-- Data extract follows --
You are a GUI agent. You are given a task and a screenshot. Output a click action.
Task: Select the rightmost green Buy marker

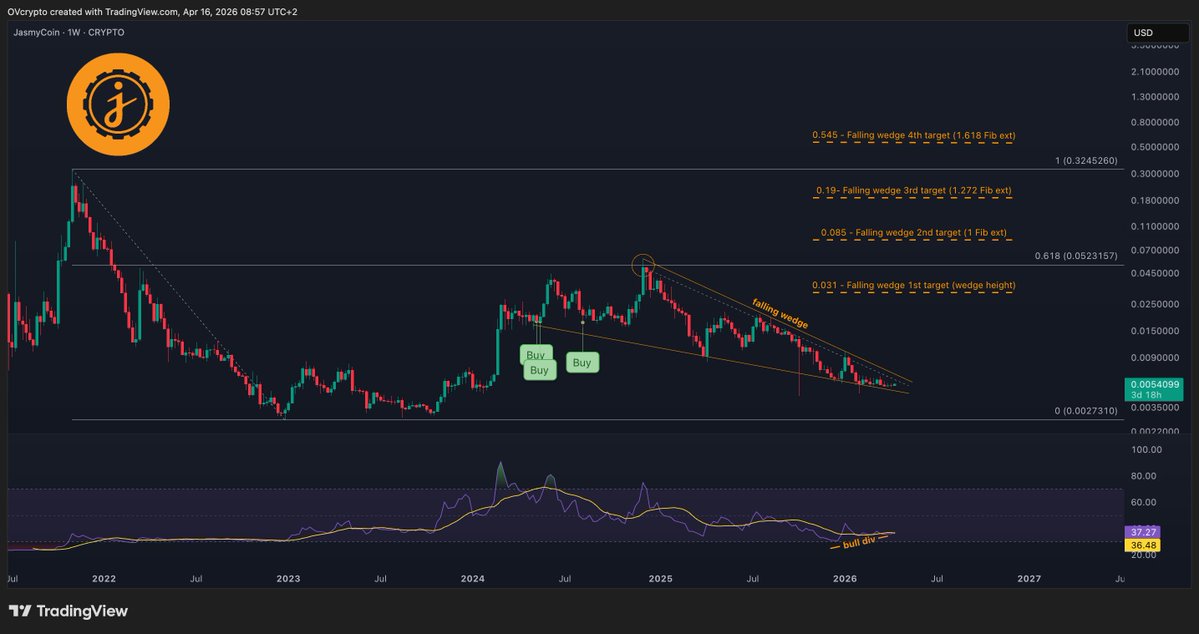click(x=582, y=362)
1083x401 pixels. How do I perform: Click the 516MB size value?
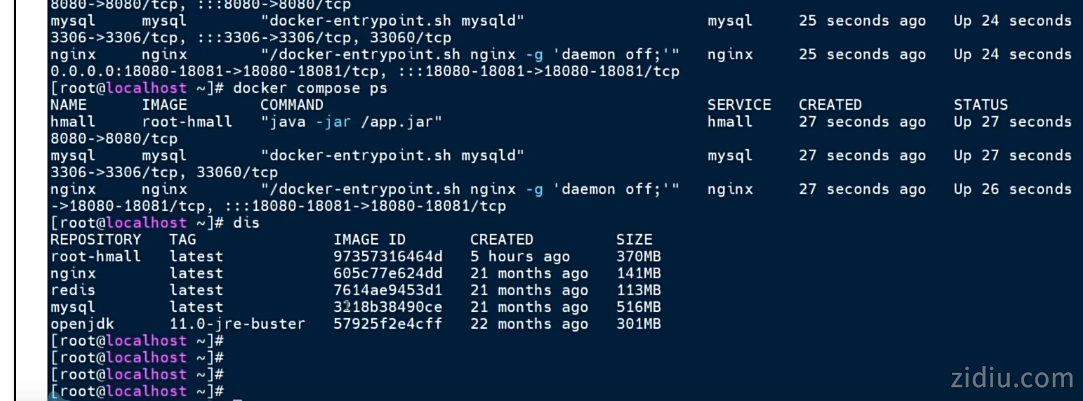tap(638, 307)
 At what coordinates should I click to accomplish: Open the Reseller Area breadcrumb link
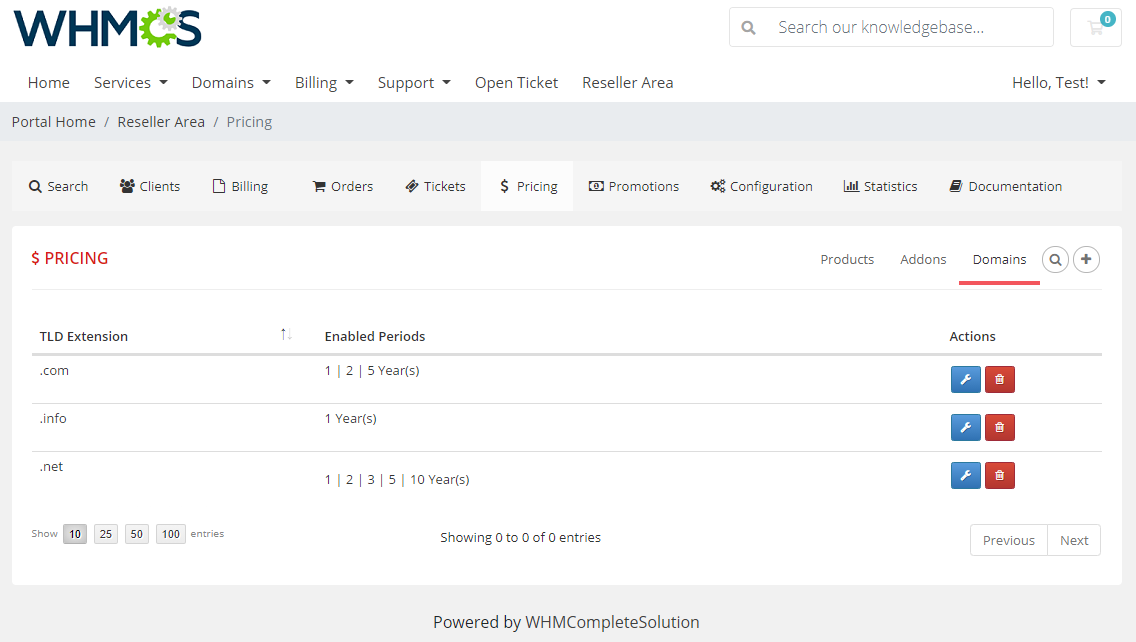pyautogui.click(x=161, y=121)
-- Data extract concluded --
• [Exercise details] Each record above goes into the copy unchanged; the pictures do not.

• [Response for this exercise]
You are a GUI agent. You are given a task and a screenshot. Output a click action.
Task: Select the rightmost green Buy marker

click(x=582, y=362)
1083x401 pixels. How do I perform: Click the 516MB size value?
tap(638, 307)
 At what coordinates should I click to accomplish: Open the Reseller Area breadcrumb link
pyautogui.click(x=161, y=121)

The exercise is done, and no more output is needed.